In the code chunk below, using the cor.test function
with the method = "pearson" argument specified, perform a
correlation test to determine if there is a significant linear
relationship between RBC and age.
# Enter code here
cor.test(RBC ~ age, method = "pearson", data = nhanes)
##
## Pearson's product-moment correlation
##
## data: RBC and age
## t = -1.017, df = 90, p-value = 0.3119
## alternative hypothesis: true correlation is not equal to 0
## 95 percent confidence interval:
## -0.3047538 0.1004201
## sample estimates:
## cor
## -0.1065896
These correlation analyses tell us that BMD is significantly linearly associated with age, and that RBC is not. It would be nice to estimate how much BMD changes when age changes, and for this we use simple linear regression.

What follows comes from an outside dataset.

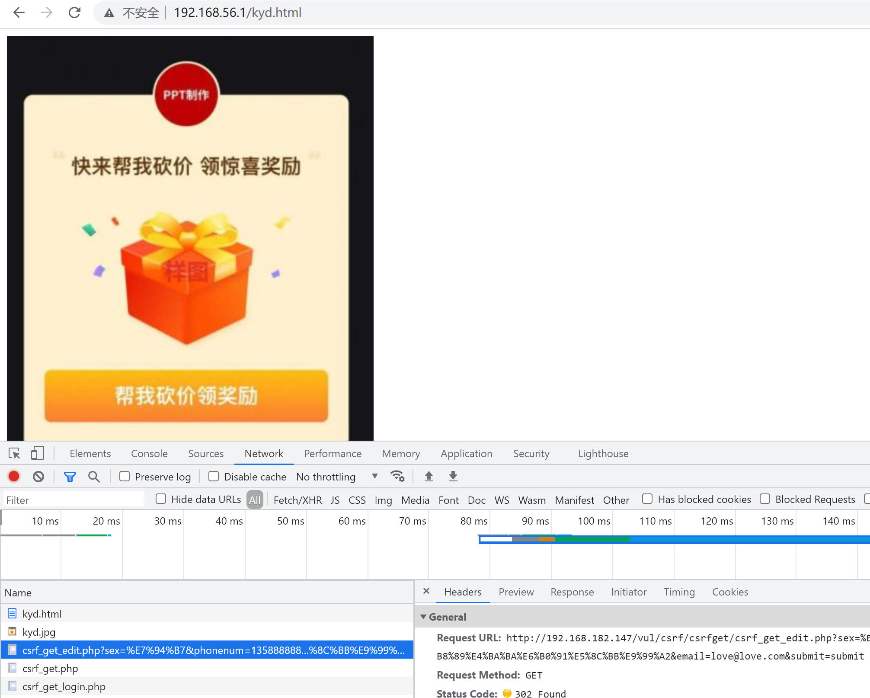Stop recording network log
The height and width of the screenshot is (698, 870).
[14, 476]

Remember that it does not matter which variable is X (i.e., independent) and which is Y (i.e., dependent) for correlation, but it does matter for regression. We will use age as the X variable and BMD as the Y variable, which is what makes more sense (instead of the reverse). You can imagine getting older (age) causing changes in BMD, but you can’t imagine changing BMD causing you to get older!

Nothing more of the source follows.